I was struck recently by the realization that one day we may look for birds in the air, the denizens of the swamp or pines, or the creatures of the ocean and they will be gone. Many of the species that we hold dear will have disappeared into the night of extinction from which there is no dawn. 

What if the music they provide, the yips and howls, the calls and whistles, the mighty roars, the true music of nature, was to disappear? And what have we already lost in terms of this natural music, all the notes and calls of extinct species? 

When I am lucky enough to hear the ancient trumpet call of sandhill cranes, I wonder what it must have been like to hear a cacophony of whooping cranes calling across a wet prairie as dawn emerged in days past in Florida—figures shrouded in the mist of morning, calling out as they had for centuries. That music is mostly silent now. We are all poorer for it.

Generations that came before us in Florida, now long since passed, may have heard the yips and howls of red wolves in the night. Wolves in Florida, and across the American South! What an incredible primal experience it must have been to hear them calling to a full moon. That loss is ours to bear.

When I was young, we lived on the banks of the Withlacoochee River, across the river from the Withlacoochee State Forest. This was the 1970s, and wild Florida was still strong. One night, as we gathered around a campfire, we heard a piercing, terrifying scream from across the river. I still remember all the hairs standing up on my neck.

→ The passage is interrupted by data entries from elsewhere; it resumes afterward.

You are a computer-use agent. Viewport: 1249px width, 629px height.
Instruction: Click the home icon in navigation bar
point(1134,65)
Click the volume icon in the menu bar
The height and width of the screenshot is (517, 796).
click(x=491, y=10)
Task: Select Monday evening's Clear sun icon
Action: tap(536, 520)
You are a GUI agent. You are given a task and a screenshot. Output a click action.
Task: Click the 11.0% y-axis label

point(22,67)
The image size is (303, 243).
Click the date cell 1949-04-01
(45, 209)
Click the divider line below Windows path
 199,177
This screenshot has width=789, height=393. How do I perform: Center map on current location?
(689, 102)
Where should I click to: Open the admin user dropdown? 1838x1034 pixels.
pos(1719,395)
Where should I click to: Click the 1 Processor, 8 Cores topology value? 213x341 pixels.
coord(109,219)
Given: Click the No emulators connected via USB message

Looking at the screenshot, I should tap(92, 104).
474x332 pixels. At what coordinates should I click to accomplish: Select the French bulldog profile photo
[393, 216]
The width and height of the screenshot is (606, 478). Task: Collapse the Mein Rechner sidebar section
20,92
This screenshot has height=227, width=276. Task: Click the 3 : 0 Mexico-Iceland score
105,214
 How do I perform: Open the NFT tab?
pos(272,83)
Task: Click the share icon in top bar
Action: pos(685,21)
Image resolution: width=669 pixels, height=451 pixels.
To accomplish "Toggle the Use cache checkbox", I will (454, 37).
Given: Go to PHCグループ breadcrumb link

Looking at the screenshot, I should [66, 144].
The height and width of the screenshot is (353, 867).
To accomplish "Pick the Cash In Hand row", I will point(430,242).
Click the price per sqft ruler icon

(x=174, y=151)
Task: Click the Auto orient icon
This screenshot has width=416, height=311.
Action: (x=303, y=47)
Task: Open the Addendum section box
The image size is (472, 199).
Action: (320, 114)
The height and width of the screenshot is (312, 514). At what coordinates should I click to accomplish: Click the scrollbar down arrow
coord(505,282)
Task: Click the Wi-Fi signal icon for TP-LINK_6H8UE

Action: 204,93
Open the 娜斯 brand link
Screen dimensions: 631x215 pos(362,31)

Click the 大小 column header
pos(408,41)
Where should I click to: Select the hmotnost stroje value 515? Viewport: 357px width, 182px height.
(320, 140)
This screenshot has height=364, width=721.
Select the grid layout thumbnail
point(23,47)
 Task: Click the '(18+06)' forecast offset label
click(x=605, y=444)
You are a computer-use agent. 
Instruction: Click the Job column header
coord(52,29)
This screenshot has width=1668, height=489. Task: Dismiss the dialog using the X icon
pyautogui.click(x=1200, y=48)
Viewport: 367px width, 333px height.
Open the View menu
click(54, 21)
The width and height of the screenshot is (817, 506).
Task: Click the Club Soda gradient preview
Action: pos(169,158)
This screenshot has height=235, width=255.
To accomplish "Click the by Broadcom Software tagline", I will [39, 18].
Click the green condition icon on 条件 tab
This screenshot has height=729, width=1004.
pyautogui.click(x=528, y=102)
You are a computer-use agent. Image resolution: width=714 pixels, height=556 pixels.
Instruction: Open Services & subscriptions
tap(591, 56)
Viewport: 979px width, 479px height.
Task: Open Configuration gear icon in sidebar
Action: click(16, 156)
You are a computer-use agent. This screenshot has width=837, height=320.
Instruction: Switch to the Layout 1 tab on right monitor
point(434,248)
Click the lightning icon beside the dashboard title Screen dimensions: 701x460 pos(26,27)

Our neighbor on the river was born and bred along the river in a small town of fishermen and river folk. When the screams faded, he simply turned to us, and in a voice as deep as rich cane syrup, drawled, “panther.” I will never forget that moment. I have not heard one since, but hope I still may one day. Groups like NWF are working to ensure they do not go quietly into the night of extinction.

An elusive Florida panther creeps by under the cover of darkness. Credit: Carlton Ward

I offer this confession knowing that serious practitioners of biology and ornithology may snicker at my confessed naivete. The true and abiding sound of nature that I yearn to hear in wild Florida is the call of an Ivory-billed woodpecker, a species that is likely to be extinct. The conservation biologist in me knows what extirpation and extinction mean in a policy sense, but the dreamer in me still holds out a slim tendril of hope. Perhaps we can dream them back to us.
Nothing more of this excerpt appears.